NH33C-1934
Monitoring and Predicting Wildfire Using Fire Indices and CIMP5 Data (Case study: Golestan National Park)
Wednesday, 16 December 2015
Poster Hall (Moscone South)
Seyed jafar Mirzadeh1, Nasrin Salehnia2, Bita Banezhad1 and Mohammad Bannayan3, (1)Omran Ab Barsava Corporation, Mashhad, Iran, (2)Ferdowsi University of Mashhad, water, Mashhad, Iran, (3)Ferdowsi University of Mashhad, Agriculture, Mashhad, Iran
Abstract:
Fire occurrence in fields and forest, is quite high in Iran which has intensified recently and it may be due to climate changes. Golestan National Park, is the first national park in Iran which is registered in the list of UNESCO World Heritage as one of the 50 Earth ecological reserves. In 2014, a number of fire occurred in this park. In this study, attempt to monitor Angstrom and Nestrov indexes in order to forecast future fire in the study area.
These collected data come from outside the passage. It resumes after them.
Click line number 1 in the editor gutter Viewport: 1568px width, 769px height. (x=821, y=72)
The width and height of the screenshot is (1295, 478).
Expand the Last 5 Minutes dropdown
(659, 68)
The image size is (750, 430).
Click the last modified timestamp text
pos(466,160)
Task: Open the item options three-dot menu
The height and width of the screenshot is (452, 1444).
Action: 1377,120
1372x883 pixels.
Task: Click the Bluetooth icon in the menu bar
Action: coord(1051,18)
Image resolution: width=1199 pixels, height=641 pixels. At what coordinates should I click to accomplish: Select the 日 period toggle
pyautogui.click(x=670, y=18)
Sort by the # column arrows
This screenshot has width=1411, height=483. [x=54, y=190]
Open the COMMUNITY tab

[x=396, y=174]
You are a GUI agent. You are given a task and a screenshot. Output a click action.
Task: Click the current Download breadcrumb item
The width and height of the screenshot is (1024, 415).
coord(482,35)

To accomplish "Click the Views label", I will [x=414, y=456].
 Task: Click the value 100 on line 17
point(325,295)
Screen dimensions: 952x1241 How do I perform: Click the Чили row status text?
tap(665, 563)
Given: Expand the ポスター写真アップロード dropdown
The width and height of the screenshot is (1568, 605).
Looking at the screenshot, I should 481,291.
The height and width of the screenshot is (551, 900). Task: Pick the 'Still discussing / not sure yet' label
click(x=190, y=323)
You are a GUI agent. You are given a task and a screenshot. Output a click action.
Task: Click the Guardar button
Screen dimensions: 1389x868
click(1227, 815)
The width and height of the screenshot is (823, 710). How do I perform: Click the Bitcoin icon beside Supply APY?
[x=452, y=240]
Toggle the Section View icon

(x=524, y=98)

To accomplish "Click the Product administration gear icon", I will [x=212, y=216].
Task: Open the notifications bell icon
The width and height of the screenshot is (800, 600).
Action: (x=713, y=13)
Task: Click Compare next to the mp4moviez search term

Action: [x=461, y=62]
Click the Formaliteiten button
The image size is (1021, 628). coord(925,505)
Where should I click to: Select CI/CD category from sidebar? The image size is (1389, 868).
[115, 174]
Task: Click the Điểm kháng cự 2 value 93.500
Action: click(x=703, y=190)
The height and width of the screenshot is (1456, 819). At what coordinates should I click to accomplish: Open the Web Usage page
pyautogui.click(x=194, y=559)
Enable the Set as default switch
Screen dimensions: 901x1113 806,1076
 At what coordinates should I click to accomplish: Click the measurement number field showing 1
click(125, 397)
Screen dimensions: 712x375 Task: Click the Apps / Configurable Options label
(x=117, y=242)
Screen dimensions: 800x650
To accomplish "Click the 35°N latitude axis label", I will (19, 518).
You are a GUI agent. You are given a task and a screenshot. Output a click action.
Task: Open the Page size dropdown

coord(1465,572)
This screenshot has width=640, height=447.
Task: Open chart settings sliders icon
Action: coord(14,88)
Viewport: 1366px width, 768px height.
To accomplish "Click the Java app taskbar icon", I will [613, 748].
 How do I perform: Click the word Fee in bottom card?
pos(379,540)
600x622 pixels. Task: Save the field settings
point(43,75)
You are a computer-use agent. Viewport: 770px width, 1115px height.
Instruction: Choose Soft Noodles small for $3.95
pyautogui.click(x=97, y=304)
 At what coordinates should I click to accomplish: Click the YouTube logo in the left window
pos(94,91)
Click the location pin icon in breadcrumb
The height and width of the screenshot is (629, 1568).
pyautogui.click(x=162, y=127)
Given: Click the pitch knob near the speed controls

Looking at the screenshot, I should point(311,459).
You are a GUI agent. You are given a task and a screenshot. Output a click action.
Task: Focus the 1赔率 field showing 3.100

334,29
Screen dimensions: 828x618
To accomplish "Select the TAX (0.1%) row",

For this purpose, Atmosphere General Circulation model data; Miroc4h, in 0.562*0.562 scale in CIMP5, are used for fire occurred during 4 days in this area. Calculations show that these indicators provide suitable results in fire forecasting, generally. Angstrom index, decreases to 1 or lower almost in 3 fire, in the starting day or one day before; while critical index values is lower than 2. In recent days before first fire, Nestrov index increases above 10000, which is the critical value. It also increases to 25000 during the other fires. Nestrov index increases during the happening of 4 fire without any decrease. The results show that Angstrom index can forecast the day of starting fires better than Nestrov. Conclusively, the results showed that outputs of CIMP5 can be used in forecasting fire, well. It seems that the value index better not to be dependent on daily precipitation but on consecutive and continues precipitations during serial days.